I stumbled over a website that held daily reports of US units, and I found the daily AARs of several towed AT gun units (AT Bns/Coys) which performed indirect fire missions - sometimes on a daily basis - starting in autumn 1944, aiding US artillery units. I think I created a thread on here, a few weeks after I read those detailed reports, as that was an interesting find. I'll see if I can find the links.
There are quite a few documents out there, outside NARA and other institutions, where history buffs actually went to archives, digitized stuff, and put them online. Finding them can be quite a job, tho. :p Other websites are even connected to the Army's historical branch or affiliated sites (Museums, NGOs etc.).
 

Arkadiy

Member
Joined
Nov 9, 2020
Messages
35
Points
8
Location
USA
I think certain British documents can be found in the British national archive, but only some/selected docs are online. You need to know what you're looking for/narrow down the search, and then you can order copies

So, it's actually possible to track down documents of British forces/operations/particular units, but some have to be either viewed/copied in person, or you have to order printed/scanned copies, and I remember reading a note on some British gov website that they charge hefty prices (or deny requests), if you don't narrow down the search and copy/scan job. :D.

yes, in either US or UK case it’s not a matter of not having the source material, but rather not having the source digitized. Bovington tank museum also does research (on armored units) for a hefty fee, and it makes perfect sense - someone has to spend time, and human labor is very expensive (at least in certain countries).
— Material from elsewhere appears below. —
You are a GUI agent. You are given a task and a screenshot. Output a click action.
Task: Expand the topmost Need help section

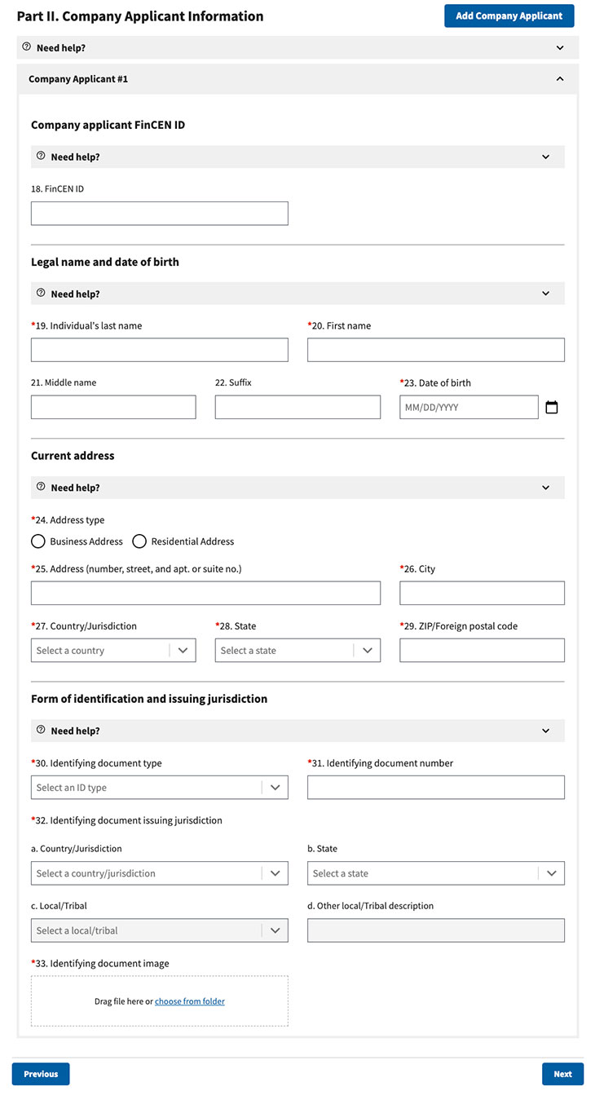pos(560,47)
NARA also has Italian archives - same deal, need to know what you want to order a scanned copy.

@Grognerd - sorry for hijacking your thread.
 

GoodGuy

Member
Joined
May 20, 2015
Messages
435
Points
28
Age
52
Location
Cologne
German federal archives state that any documents below division level are not there, divisions that met their end at Stalingrad are not there, or certain time periods are missing (I was looking into the final stage of Tunisia fighting and division level docs just weren’t kept starting at certain point)
On top of that, the military archive of the federal archive resides in South Germany, Freiburg im Breisgau, it's right East (37 km) of the French City of Colmar, some 50 km from the borders of Switzerland and Liechtenstein. It would be a trip of like 434 km (linear distance 323 km). If it would be in Berlin, cool, I'd just take a plane and grab a bunch of scans (they scan documents/retreive scans and burn DVDs for a halfway reasonable price), quite a few documents seem to be digitized already, these days. But since I am in West Germany, I'd have to book a hotel room in Freiburg, get the things I need, get some sleep and then rush back home on the Autobahn the next day or the day after. A few ppl actually do that, they tell their stories about their trips to the SE corner of Germany to get their docs for research, in a bunch of military history forums. :D
EDIT: I heard some of the staff at Freiburg is actually willing to give some advice, eg. if you try to find an answer to a particular question, but in most cases you need to be thoroughly prepared and really know what you want.
 
Last edited:

AndyM

Member
Joined
Mar 23, 2021
Messages
9
Points
1
Location
USA
ROTFLMAO... been there, done that, and lost years from my life researching and researching and.... time sucked good. Thank you folks for taking me back to a time and for remembering.